CHARLESTON, S.C. (WCBD) – Reading a book, filling out a form, signing your name – it’s easy to take being able to do these things for granted.
For nearly 50 years, adults have gained this skill through the Trident Literacy Association.
News 2’s Carolyn Murray shares this week’s Everyday Hero: the founder of the organization and asked what sparked the idea to help adults learn to read and write.
“A gentleman came up to me, held out a card and said, ‘do you think this card is appropriate for my grandson?’ and I looked at the card and said yes, I think he would really like it,” explained Pat Gibson.
She continued: “When I went to check out, the clerk said thank you for helping him buy a card today because he cannot read, and it was an epiphany for me. It had never occurred to me that there were adults who couldn’t read.”
Gibson quickly dismisses the notion that she is solely responsible for starting Trident Literacy, but the Virginia native planted the seed for the organization in 1972.
“It has evolved, over time, to be quite different from the way we started,” she said. “At first it was tutors and students and we were all using the same method of teaching adults who were totally illiterate. Now Trident Literacy Association has evolved into an award-winning adult education program.”

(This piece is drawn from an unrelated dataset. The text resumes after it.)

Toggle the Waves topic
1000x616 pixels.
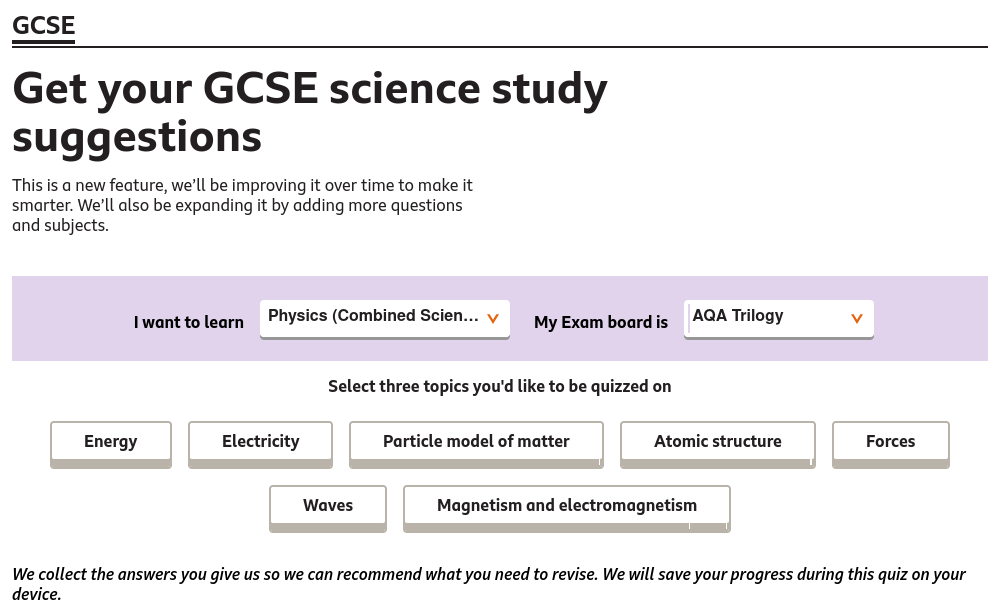click(328, 506)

Anyone aged 17 and older can achieve the life-changing skill of reading and writing. For a nominal fee, and for people who can’t pay there are grants.

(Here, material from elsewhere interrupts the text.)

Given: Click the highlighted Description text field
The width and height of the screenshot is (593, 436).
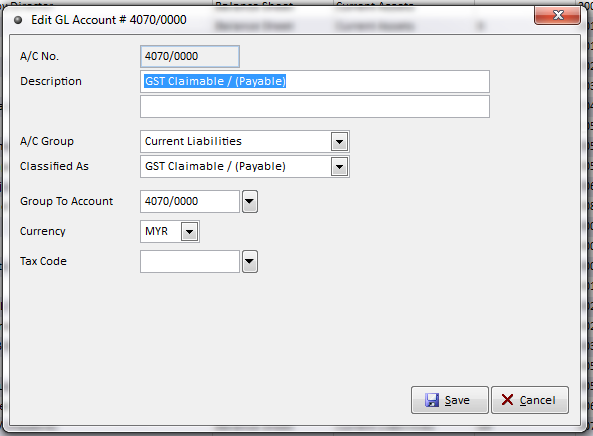Looking at the screenshot, I should pos(315,81).
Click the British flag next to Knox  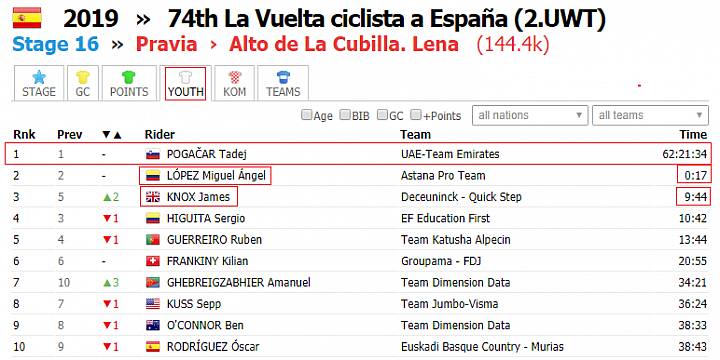(x=153, y=197)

No one who wants to learn or read is turned away.
“Our purpose is to work with people who are low in their reading skills and perhaps need to get a GED in order to enter the workforce,” she said. “Our emphasis now is a little different although we still work with some total non-readers.”

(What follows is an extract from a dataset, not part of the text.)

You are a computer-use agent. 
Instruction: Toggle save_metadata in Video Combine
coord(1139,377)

“What are some reasons that people have struggled to learn to read,” Carolyn Murray asked Gibson. “If there are no books in the home there isn’t much incentive to read,” she replied. “And then children have difficulty in school but then when they go home from school mom and dad can’t help them read. Poverty is a reason some children never master reading.”
She went on to say: “A lot of children have difficulty learning to read but with good teaching and good instruction they can become good readers.”
And Gibson says they are often hidden in plain sight – your neighbors, relatives, and friends. Thousands of people struggling to read and write in Charleston, Berkeley, and Dorchester Counties.
“There are 66,000 adults in the tri-county area who do not possess a high school credential and they have a problem filling out a job application form,” said Gibson.
Gibson celebrates every facet of the comprehensive program, but she admits a special fondness for the English as a second language class.
“I confess that’s very close to my heart because I taught English as a second language for a long time. These are people who may have been born in another country, migrated here and want to become citizens. They can work on their citizenship skills, literacy skills, and all of that improves the family situation,” she said.
Trident Literacy impacts some of the youngest members of the family. “Children can be learning English at the same time their moms and dads are in the ESL classes,” said Gibson.
The program has grown since its inception with about a dozen students to now more than a thousand. Each one starting because of a unique set of circumstances, finishing with purpose and pride.
For starting Trident Literacy, Pat Gibson is an everyday hero. “I’m very humbled,” she said. “I know a lot of students and I know the stories of a lot of students. I really honored by the number of people who continue to volunteer. We are helping people who need a little help.”